Most of these scams were conducted via social media. The FTC noted, “Nearly half the people who reported losing crypto to a scam since 2021 said it started with an ad, post, or message on a social media platform.” Instagram was the top platform at 32% followed by Facebook (26%), WhatsApp (9%), and Telegram (7%). The majority of these scams furthermore were about “investment opportunities” in which the scammers promised that they are able to “quickly and easily get huge returns for investors.”
There were also “romance scams” in which “keyboard Casanovas reportedly [dazzled] people with their supposed wealth and sophistication.” These “Casanovas” then claimed that they could help the person they were wooing with cryptocurrency investments. Victims were also subject to business and government posters who used fear to convince victims to pay them cryptocurrency.
We tend to associate Internet scams with older generations who are less familiar with technology.
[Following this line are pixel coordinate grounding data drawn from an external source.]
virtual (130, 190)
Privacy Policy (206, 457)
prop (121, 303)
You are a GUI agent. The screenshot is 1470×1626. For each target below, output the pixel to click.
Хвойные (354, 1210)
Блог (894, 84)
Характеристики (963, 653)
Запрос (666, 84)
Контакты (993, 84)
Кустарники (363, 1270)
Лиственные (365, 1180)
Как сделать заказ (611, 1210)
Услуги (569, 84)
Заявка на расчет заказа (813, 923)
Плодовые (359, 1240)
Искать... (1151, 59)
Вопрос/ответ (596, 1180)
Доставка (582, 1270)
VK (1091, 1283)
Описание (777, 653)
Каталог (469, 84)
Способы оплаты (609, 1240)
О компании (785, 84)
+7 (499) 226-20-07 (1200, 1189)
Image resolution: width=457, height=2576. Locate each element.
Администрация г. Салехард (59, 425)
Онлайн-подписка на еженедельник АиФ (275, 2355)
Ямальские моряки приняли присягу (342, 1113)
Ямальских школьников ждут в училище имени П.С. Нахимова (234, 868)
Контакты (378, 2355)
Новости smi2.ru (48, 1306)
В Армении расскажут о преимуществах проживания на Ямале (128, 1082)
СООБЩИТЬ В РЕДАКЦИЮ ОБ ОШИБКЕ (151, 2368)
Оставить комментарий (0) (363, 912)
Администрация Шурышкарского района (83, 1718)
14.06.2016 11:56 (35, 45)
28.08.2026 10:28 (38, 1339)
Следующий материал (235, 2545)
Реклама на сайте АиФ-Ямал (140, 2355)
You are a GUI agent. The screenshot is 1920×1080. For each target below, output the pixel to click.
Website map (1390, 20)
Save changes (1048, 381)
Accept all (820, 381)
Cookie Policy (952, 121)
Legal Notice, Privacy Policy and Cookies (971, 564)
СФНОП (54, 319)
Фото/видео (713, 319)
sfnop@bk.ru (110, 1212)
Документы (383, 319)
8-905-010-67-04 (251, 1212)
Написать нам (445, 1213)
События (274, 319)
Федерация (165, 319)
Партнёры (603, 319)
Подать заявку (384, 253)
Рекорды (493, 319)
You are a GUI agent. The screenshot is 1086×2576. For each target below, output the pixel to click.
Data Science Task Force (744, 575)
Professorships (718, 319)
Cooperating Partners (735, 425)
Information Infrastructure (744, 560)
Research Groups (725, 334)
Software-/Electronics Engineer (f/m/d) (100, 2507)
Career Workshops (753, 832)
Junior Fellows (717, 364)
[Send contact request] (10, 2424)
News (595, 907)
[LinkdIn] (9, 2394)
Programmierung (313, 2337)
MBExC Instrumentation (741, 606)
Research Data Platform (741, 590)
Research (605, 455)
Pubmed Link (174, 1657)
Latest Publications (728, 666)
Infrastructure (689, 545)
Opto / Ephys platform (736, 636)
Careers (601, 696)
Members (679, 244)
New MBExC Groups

However, the FTC maintained that most crypto scam victims are between the ages of 20 and 49. They were three times more likely to report losing cryptocurrency to a scammer, with those in their thirties hit the hardest.
The cryptocurrency market is supposedly beginning to crash, but promises of wealth are still quite tempting. Many scams are very creative such as the scam that posted edited YouTube videos of Elon Musk and Jack Dorsey that made it seem as if they were giving fake crypto investment advice. The FTC advises people not to “mix” dating and investment advice, to be wary of anyone who promises large profits, and to remember that those who are legitimate will not ask you to purchase crypto.